- WHAT YOU HAVE TO DO -
Provide only the number of lines in the listing that contain the string "computer".

- ENTRIES PROVIDED -

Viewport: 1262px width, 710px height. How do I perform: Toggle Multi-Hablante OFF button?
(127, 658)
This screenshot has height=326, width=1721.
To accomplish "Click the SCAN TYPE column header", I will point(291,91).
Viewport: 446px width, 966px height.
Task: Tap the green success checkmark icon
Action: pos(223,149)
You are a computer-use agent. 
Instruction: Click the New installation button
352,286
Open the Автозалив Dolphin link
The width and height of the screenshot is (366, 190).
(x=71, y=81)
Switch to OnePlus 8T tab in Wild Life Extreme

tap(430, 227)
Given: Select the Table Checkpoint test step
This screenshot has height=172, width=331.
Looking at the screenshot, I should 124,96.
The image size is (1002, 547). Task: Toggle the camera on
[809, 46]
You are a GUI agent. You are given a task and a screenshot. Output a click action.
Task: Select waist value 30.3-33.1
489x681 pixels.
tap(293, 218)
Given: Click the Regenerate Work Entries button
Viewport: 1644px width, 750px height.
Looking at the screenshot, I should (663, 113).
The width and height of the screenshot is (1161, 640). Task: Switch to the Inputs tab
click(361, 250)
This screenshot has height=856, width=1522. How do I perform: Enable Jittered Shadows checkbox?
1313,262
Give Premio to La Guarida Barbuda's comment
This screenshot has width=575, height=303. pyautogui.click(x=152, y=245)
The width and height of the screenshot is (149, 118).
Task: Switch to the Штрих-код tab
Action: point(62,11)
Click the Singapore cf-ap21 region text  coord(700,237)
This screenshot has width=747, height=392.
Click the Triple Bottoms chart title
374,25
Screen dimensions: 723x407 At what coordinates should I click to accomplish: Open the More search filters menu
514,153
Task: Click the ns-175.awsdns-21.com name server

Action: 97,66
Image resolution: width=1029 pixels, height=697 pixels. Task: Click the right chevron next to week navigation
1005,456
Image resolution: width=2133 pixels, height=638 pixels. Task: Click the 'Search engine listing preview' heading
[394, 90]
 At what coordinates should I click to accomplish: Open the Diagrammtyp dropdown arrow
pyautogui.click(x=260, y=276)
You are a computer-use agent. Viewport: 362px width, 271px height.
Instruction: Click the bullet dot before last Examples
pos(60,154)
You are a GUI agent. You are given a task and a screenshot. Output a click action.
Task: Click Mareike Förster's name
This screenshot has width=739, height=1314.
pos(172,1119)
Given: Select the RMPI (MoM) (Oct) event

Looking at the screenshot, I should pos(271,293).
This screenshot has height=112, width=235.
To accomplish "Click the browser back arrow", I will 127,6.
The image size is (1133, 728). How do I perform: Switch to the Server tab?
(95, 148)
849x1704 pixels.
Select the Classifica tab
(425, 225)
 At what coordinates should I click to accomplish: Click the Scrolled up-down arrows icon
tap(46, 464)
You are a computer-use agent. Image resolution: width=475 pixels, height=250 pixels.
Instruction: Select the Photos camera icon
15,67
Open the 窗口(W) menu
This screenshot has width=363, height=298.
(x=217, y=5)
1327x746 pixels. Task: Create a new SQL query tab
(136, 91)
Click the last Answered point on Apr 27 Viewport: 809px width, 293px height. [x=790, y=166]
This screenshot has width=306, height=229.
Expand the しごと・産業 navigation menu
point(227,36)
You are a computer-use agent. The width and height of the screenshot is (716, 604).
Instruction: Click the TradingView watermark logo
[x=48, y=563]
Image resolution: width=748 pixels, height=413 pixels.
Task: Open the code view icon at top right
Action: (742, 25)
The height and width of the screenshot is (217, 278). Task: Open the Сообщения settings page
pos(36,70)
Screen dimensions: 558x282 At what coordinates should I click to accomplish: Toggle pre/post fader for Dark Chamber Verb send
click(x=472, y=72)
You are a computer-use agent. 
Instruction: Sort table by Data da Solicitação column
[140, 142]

- TASK ANSWER -
5